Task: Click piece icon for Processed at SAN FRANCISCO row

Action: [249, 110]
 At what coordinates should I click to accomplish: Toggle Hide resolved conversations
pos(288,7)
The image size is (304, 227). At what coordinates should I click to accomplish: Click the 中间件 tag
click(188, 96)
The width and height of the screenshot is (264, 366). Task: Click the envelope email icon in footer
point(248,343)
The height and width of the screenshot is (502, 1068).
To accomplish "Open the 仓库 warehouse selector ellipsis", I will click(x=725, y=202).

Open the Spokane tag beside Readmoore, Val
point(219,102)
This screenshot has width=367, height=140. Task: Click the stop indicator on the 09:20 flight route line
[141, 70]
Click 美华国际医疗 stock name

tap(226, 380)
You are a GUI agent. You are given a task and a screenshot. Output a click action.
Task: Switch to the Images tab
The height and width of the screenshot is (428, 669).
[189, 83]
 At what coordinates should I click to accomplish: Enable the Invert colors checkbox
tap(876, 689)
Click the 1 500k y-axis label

...

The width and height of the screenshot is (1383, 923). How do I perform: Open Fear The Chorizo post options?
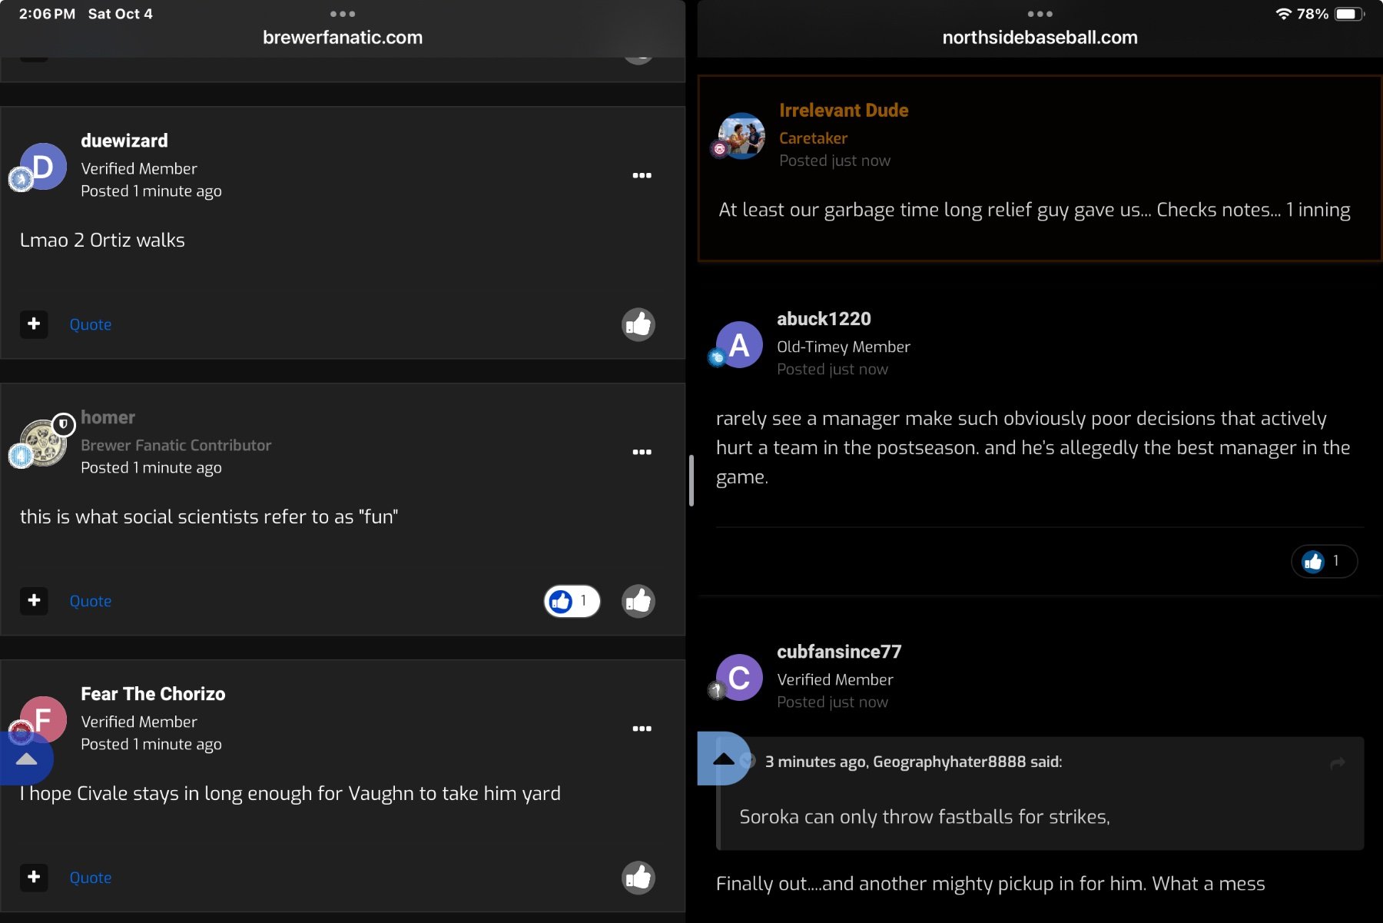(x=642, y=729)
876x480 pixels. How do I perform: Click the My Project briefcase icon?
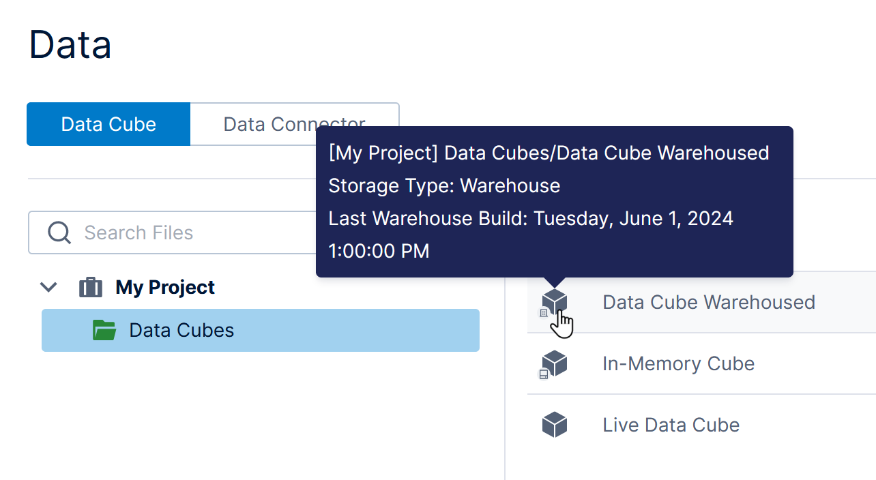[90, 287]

==

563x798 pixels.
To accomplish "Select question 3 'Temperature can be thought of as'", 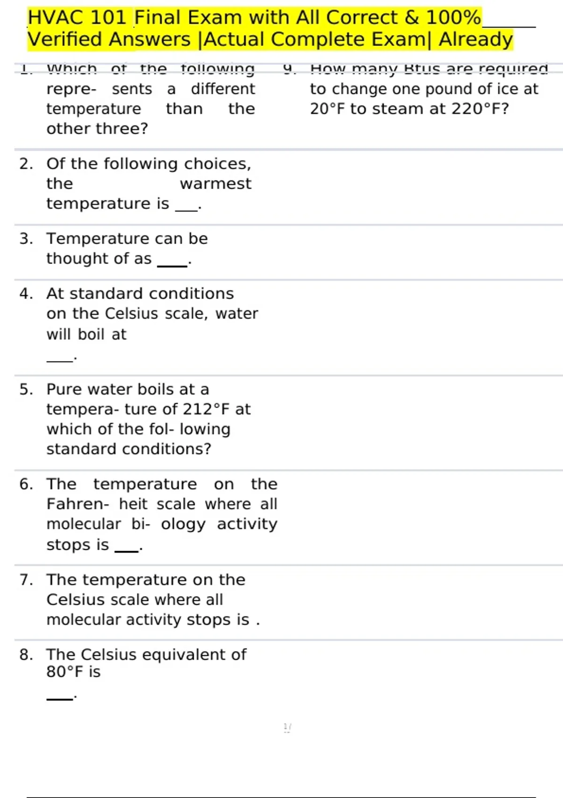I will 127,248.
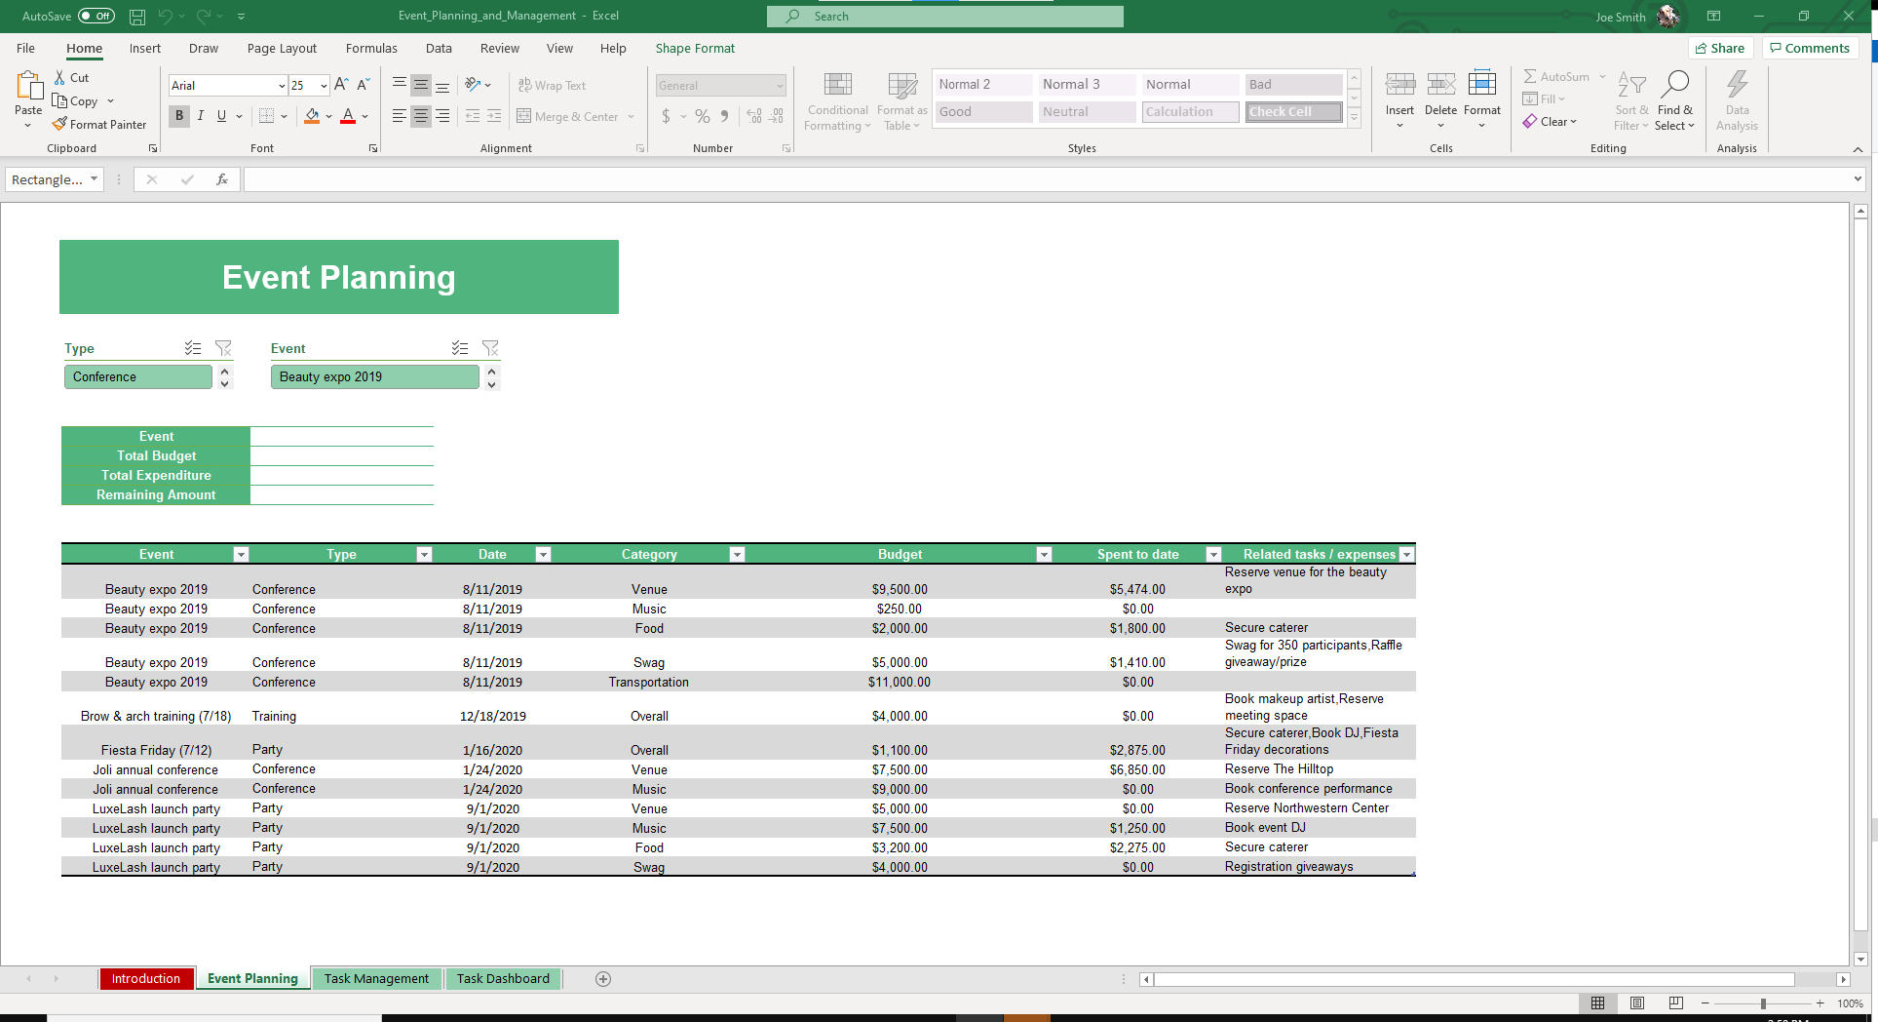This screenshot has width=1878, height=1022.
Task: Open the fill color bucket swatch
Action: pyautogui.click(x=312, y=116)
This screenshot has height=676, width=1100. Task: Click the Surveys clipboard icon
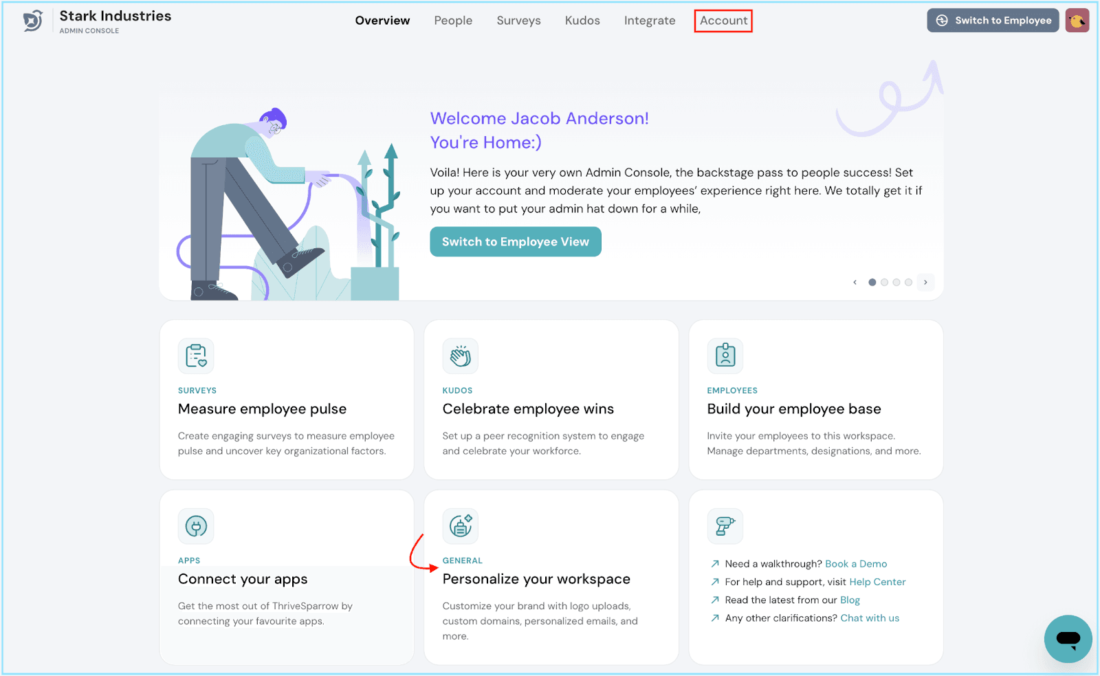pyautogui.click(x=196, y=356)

Task to carry out -> Beginning at the line above that contains "Open the Spokane tag beside Readmoore, Val", return each line exactly through the line that contains "Click the 1 500k y-axis label", and no others.

Solution for this task ->
Open the Spokane tag beside Readmoore, Val
point(219,102)
This screenshot has width=367, height=140. Task: Click the stop indicator on the 09:20 flight route line
[141, 70]
Click 美华国际医疗 stock name

tap(226, 380)
You are a GUI agent. You are given a task and a screenshot. Output a click action.
Task: Switch to the Images tab
The height and width of the screenshot is (428, 669).
[189, 83]
 At what coordinates should I click to accomplish: Enable the Invert colors checkbox
tap(876, 689)
Click the 1 500k y-axis label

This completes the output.